• [INFORMATION GIVEN]:
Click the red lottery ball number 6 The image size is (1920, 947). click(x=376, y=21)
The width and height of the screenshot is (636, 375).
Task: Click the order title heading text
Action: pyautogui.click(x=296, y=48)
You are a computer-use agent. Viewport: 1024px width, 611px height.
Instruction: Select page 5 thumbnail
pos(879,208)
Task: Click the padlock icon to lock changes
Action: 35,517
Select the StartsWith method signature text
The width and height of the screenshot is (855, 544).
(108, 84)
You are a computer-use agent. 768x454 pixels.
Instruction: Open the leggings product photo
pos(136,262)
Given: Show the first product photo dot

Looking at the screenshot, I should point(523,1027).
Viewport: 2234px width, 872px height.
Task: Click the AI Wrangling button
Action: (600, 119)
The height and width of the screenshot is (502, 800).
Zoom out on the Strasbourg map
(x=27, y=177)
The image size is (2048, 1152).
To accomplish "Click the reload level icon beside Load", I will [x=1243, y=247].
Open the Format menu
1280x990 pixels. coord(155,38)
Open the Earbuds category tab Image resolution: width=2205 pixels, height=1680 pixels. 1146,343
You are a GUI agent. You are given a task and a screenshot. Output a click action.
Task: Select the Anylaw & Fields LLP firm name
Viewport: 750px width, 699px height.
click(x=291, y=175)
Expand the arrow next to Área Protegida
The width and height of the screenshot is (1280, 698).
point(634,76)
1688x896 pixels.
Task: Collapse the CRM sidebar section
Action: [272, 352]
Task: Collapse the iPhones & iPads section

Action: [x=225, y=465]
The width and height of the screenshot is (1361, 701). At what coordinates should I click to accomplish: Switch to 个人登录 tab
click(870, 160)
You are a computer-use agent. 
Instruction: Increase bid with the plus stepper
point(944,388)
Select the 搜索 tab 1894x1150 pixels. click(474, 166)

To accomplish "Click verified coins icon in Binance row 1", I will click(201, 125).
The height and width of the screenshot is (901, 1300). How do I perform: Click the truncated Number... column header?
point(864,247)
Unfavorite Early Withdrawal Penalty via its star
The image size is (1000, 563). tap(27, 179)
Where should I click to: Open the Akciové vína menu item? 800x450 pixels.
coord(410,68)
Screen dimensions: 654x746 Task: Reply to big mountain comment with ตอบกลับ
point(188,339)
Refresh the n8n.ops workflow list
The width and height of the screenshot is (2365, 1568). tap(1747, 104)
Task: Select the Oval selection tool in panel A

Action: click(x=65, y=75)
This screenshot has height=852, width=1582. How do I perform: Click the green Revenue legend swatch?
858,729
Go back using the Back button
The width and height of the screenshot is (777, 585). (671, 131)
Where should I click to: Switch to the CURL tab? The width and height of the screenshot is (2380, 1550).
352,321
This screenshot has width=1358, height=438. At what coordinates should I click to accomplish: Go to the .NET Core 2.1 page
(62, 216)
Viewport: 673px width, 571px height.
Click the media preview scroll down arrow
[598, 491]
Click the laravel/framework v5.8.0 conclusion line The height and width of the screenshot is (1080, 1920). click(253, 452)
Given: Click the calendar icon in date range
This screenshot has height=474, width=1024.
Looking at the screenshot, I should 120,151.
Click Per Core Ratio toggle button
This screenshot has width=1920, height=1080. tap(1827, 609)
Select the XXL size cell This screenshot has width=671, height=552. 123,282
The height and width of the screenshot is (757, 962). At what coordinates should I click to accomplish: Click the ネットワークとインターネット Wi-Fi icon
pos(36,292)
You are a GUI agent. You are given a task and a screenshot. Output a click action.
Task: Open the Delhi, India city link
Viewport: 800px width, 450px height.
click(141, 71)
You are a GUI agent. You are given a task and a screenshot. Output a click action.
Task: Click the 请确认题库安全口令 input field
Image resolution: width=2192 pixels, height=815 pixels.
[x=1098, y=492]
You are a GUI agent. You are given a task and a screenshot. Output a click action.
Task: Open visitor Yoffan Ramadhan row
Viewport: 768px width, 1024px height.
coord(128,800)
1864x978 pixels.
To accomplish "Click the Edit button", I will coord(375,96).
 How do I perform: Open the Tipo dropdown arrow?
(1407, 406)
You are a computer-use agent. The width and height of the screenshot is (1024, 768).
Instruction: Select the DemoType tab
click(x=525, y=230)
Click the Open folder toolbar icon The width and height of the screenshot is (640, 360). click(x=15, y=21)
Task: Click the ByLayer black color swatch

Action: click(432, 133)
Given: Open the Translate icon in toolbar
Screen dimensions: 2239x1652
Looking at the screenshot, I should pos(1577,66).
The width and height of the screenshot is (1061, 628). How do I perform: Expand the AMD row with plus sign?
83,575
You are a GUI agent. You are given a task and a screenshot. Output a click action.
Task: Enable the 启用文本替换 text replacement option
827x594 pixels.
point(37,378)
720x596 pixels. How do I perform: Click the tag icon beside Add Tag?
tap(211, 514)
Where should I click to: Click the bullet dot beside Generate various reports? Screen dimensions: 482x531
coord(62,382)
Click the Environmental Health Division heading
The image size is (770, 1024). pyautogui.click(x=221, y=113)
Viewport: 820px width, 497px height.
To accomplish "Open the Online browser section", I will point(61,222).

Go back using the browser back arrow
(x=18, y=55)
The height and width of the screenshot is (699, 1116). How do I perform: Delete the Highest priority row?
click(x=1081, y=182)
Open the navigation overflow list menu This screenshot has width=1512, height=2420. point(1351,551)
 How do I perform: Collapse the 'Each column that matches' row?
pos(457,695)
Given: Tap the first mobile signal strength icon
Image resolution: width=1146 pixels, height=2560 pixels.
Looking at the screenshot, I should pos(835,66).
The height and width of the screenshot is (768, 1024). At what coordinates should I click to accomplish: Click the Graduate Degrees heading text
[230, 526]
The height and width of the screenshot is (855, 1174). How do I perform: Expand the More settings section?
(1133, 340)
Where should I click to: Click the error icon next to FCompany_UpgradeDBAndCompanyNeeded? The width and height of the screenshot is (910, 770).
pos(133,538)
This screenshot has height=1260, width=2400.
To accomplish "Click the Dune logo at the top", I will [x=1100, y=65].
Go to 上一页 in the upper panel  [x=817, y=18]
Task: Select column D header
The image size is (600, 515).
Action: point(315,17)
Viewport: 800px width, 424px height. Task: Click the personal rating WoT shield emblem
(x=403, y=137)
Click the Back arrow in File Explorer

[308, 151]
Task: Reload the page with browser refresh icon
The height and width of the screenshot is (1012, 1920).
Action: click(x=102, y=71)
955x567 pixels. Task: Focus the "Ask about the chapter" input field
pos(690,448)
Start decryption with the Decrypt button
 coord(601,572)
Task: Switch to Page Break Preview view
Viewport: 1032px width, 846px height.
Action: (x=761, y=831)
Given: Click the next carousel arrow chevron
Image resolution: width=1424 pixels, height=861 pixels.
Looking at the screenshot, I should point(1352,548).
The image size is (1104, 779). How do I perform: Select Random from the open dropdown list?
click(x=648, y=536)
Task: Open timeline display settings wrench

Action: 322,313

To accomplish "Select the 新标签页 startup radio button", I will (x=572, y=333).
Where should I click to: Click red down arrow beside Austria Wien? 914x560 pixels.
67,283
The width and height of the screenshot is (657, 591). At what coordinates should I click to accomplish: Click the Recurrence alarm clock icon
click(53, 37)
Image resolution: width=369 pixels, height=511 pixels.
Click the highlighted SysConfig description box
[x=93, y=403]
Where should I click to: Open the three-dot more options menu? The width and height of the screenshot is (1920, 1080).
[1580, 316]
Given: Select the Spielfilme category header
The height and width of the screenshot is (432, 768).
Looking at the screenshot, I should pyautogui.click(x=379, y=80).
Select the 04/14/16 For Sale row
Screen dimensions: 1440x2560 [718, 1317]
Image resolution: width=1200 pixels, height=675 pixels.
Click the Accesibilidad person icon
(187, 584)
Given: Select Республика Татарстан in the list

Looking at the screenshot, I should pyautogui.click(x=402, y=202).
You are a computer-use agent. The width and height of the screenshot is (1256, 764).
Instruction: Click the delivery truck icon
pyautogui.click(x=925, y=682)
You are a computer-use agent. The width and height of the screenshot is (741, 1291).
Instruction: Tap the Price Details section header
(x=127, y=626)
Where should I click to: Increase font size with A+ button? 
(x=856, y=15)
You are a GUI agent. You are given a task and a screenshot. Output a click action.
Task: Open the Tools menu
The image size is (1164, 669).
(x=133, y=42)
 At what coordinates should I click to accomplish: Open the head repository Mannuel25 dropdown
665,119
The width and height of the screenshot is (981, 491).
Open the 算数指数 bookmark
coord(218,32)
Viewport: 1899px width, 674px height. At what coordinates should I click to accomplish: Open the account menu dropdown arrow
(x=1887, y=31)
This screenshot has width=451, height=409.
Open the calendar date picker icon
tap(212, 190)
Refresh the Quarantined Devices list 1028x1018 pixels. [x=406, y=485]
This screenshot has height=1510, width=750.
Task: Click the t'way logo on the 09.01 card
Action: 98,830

• [JOB]: Which lines of the listing above contain the string "dimensions"? Pick out each of them and copy it in full, counting only matches with the same capitalization.

• [RESPONSE TO THIS TASK]:
Screen dimensions: 654x746 Task: Reply to big mountain comment with ตอบกลับ
Screen dimensions: 2239x1652
Where should I click to: Click the bullet dot beside Generate various reports? Screen dimensions: 482x531
Screen dimensions: 1440x2560 [718, 1317]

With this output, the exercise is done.